In light of a surge in demand for rural properties, a shortage of homes for sale, and rising property prices driven by the pandemic, more homes freed up in the property market could not be better timed for families looking to gain space. Encouragingly, 7% of people aged over 70 reported that the last 16 months have helped them raise the subject of moving out of the family home with their loved ones. However, many still find it a difficult conversation and put it off, staying in the family home for longer than is suitable.
Retirement Villages Group is calling for change, encouraging everyone – young and old – to open up better conversations about life choices in older age and start removing the stigma associated with downsizing. They are also calling for Government to introduce a SDLT waiver for downsizers to actively support people in making this choice and paving the way for families to confidently explore options that support independent, active later living choices.
Will Bax, CEO, Retirement Villages Group, comments:
“The pandemic has prompted many of us to rethink where we are in life leading to a huge surge in interest for our retirement communities. Our research reinforces this trend, suggesting that more people are planning for the future, getting on top of their finances and exploring their property options. Whilst downsizing remains a difficult conversation for many families, for those that seize the moment it’s a massive step towards financial freedom that enables people to live life on their terms, to pursue personal goals, and stay active and independent for longer.
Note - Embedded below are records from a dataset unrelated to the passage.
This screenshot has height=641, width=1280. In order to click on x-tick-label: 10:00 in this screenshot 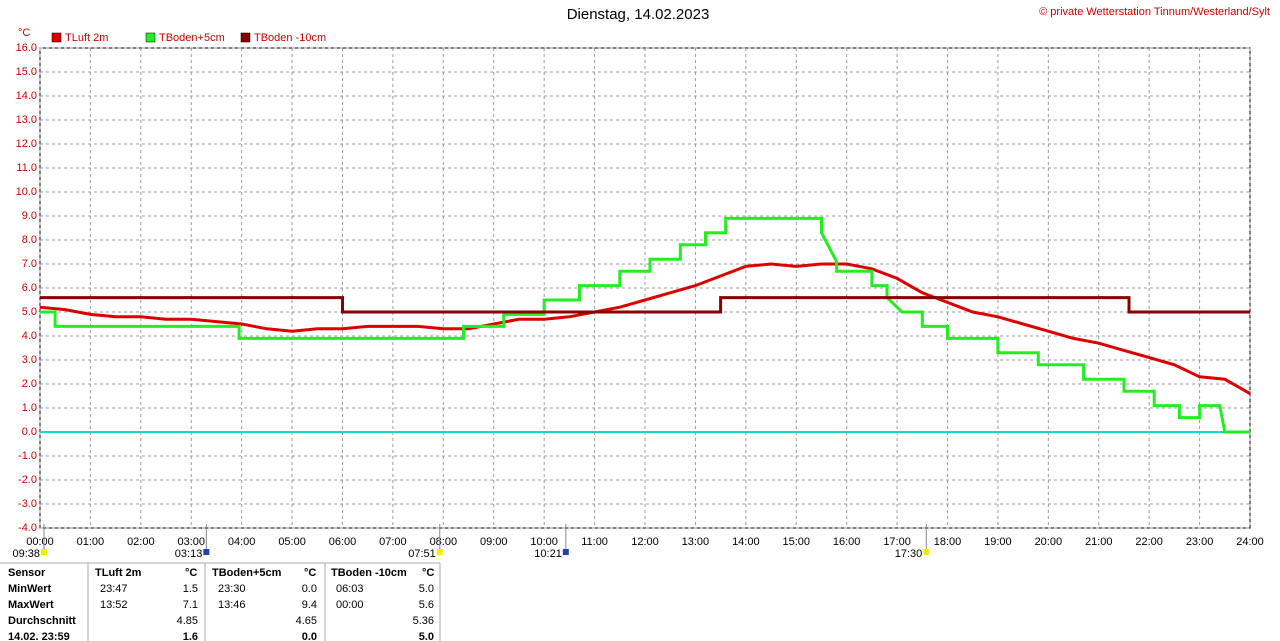, I will do `click(544, 542)`.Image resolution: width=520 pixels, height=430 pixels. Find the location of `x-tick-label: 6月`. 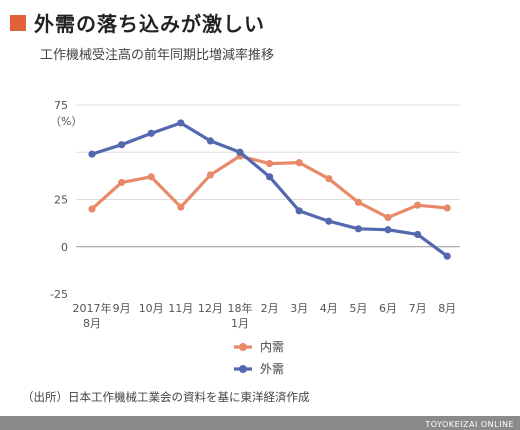

x-tick-label: 6月 is located at coordinates (388, 308).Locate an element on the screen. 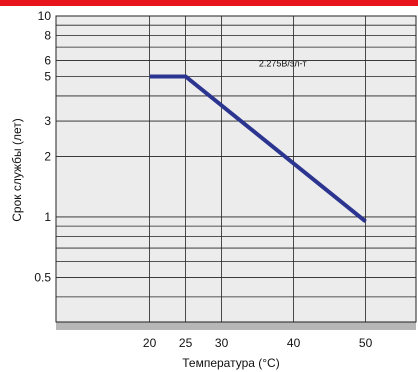  x-tick-label: 50 is located at coordinates (366, 343).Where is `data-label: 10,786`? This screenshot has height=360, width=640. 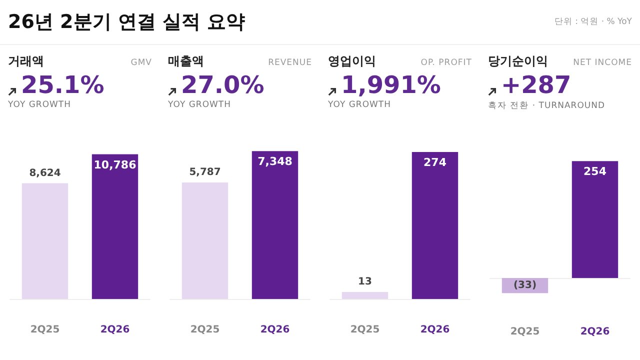 data-label: 10,786 is located at coordinates (116, 165).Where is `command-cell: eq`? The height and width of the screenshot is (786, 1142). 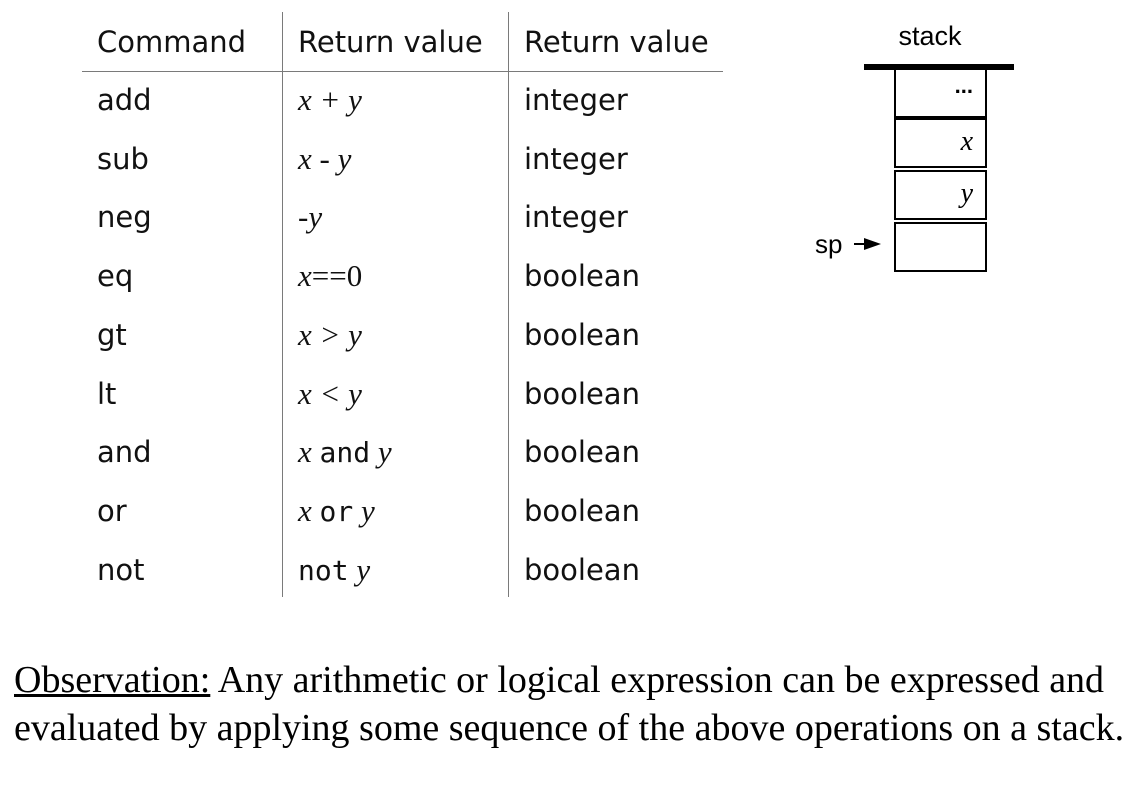
command-cell: eq is located at coordinates (116, 276). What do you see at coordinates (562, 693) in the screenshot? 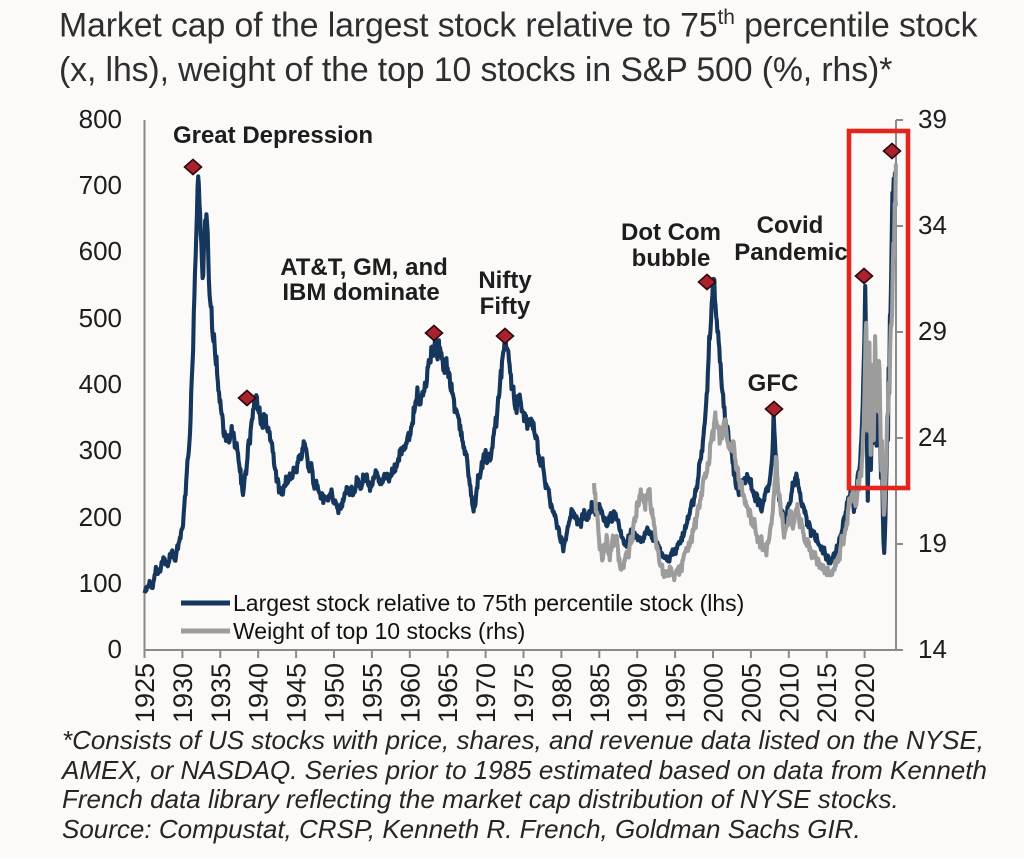
I see `svg-text: 1980` at bounding box center [562, 693].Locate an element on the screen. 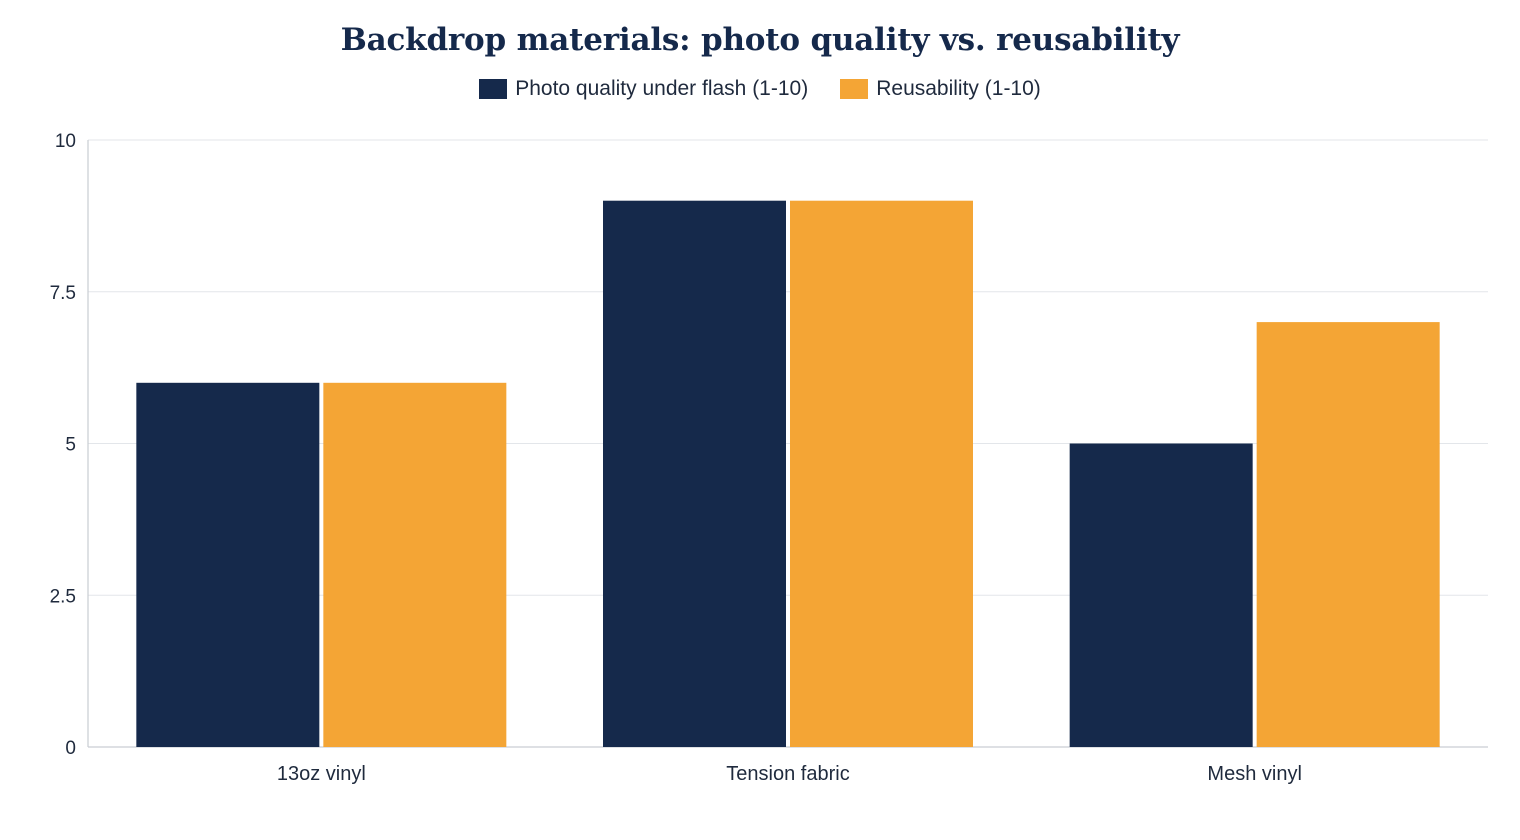 This screenshot has height=840, width=1520. legend-item-reusability: Reusability (1-10) is located at coordinates (940, 89).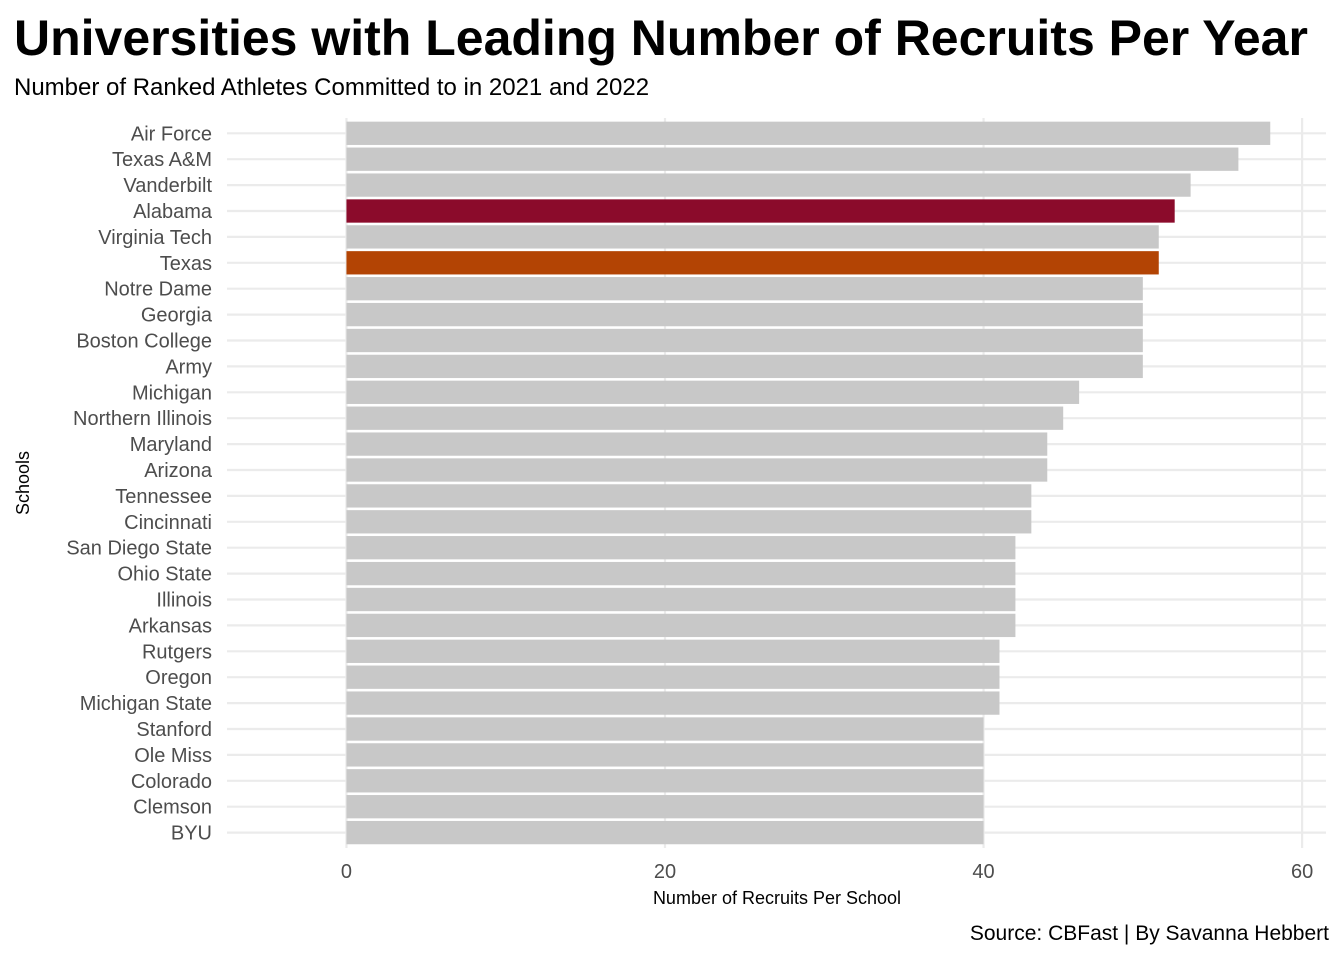 The image size is (1344, 960). What do you see at coordinates (186, 264) in the screenshot?
I see `y-tick-label: Texas` at bounding box center [186, 264].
“Helping people to make the decision to downsize is also a huge opportunity to rebalance the UK property market. Freeing up the top rung of the property ladder at a time when our ongoing shortage of housing supply continues to create heat in the market, despite the economic impacts of the pandemic. This is a win-win and we call on Government to do more to support older people in making the choice to move into a new breed of later life communities across the country; aspirational, connected, thriving places, that play a vital role in their local neighbourhoods.”